Which raises the issue, that contrary to a lot of popular psychology, trusting our feelings and instincts often times just leads us to make poor choices. The reason? Psychologist and lecturer at Harvard Medical School, Deirdre Barrett says, we’re better coded for threats that are happening right now than threats in the future. Listening to your body, following your gut is good for some things, but not a universal panacea. A great interview with Barrett on her book, Supernormal Stimuli: How Primal Urges Overran Their Evolutionary Purpose, can be heard here, on ABC (Australia).

Sunk costs and opportunity costs

Sunk costs, opportunity costsWell, it’s a wrap…. almost. We’re shipping boxes of binders, exhibits, books, and hundreds and hundreds of pages of documents tomorrow to the accrediting commission, and now it’s a waiting game. It’s been a grueling year – the first application last spring, and now this past fall, responding to their comments and concerns, we had to significantly revise and re-submit.

We hit some real stumbling blocks, some moments when we were all tempted, seriously tempted, to just throw up our hands and walk away. The project was a total meditation on power and effort, of digging deep and pushing forward. Yet at each obstacle, the question came up, is it worth it?
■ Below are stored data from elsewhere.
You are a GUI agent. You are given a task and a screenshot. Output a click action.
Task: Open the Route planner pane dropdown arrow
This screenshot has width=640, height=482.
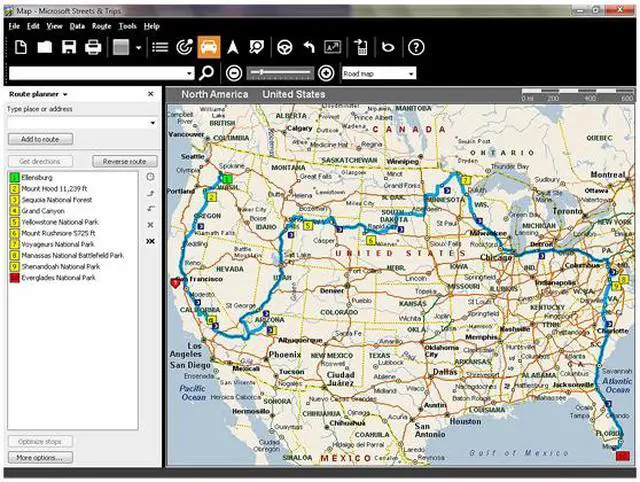(64, 94)
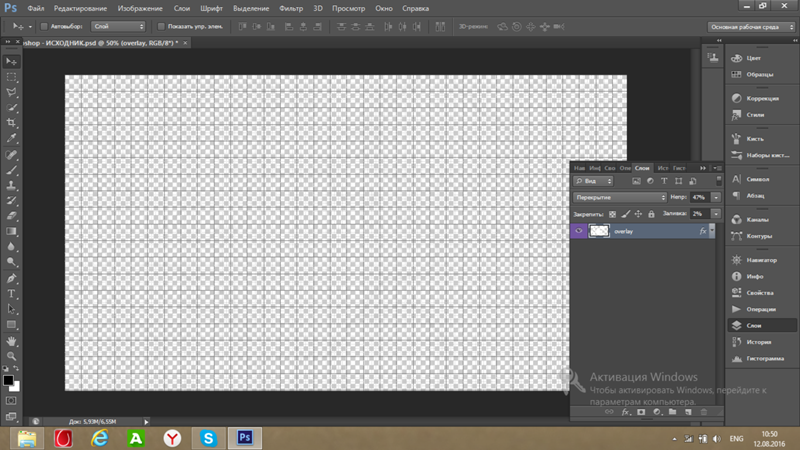Select the Pen tool
This screenshot has height=450, width=800.
(x=12, y=278)
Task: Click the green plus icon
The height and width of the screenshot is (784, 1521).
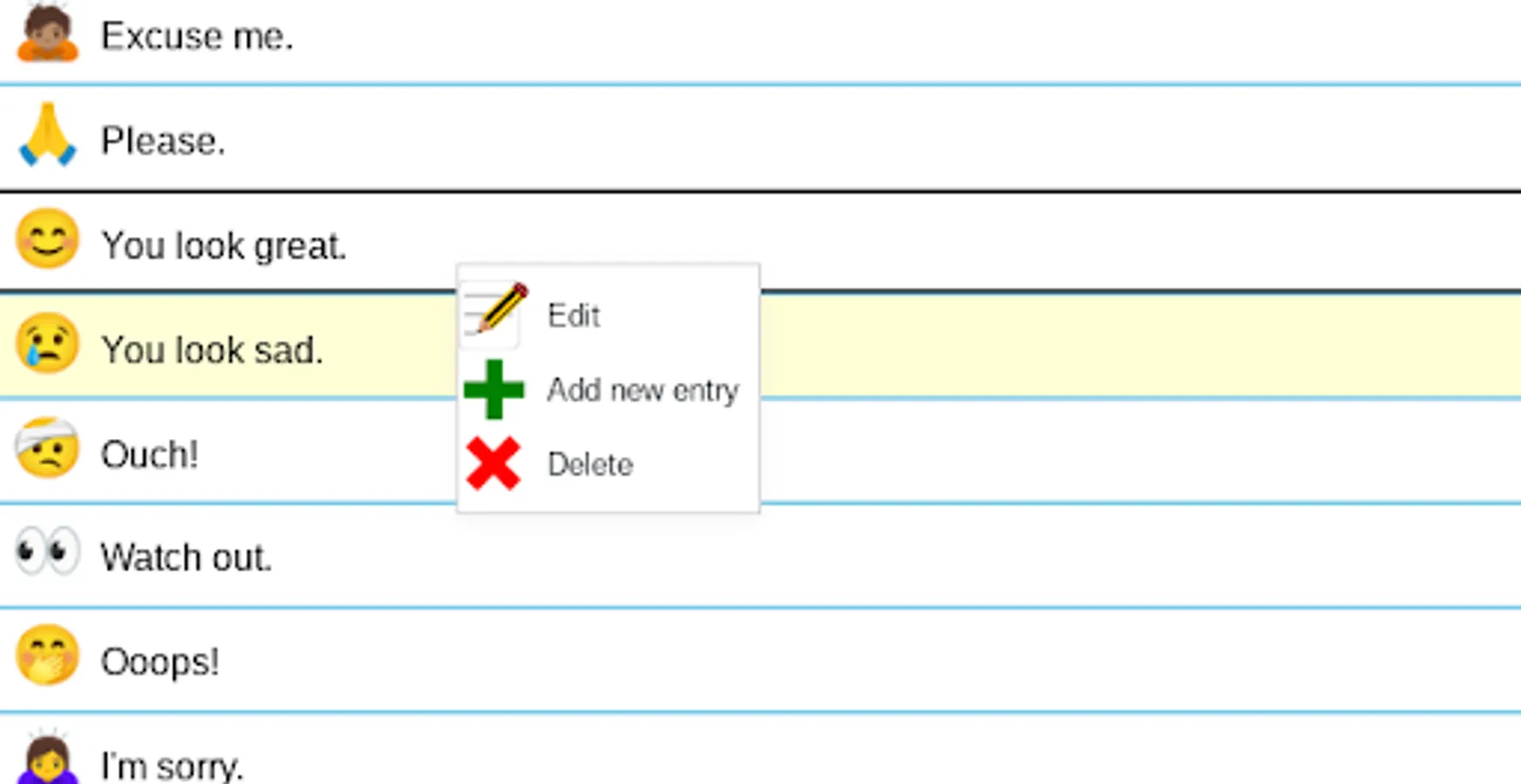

It’s extremely hard to know, because of the psychology (and economics) of sunk cost and opportunity cost. Sunk cost is an economic term for the money or sweat equity you’ve put into something. And opportunity cost is about the future: for every minute or dollar you spend on something, there’s something else you’re not spending it on. And it’s extremely hard to tell which is the better route. Knowing when to push and when it’s not worth it is extremely hard, psychologically. We get attached all the time, to our detriment, because of sunk costs: relationships, jobs, habits, military campaigns, etc.

With this project we had to consider each time we hit an obstacle (and sometimes it seemed to happen daily), what is the future benefit? Can we imagine it? Can we weigh this level of effort against the future cost? How do we know we’re not just hanging on because of sunk cost?

Working with change of any kind, whether with people or systems, understanding the psychology of investment and loss, is critical. Just as I was cooking on this all, my friend Carol Zahner, sent me this link, The Upside of Quitting.

Be back soon….

I haven’t disappeared, am just closing in on the finishing line for the accreditation application for the Process Work Institute. Hopefully shipping on Friday. Then I am back in the saddle, have a stack of articles in the queue waiting to be posted!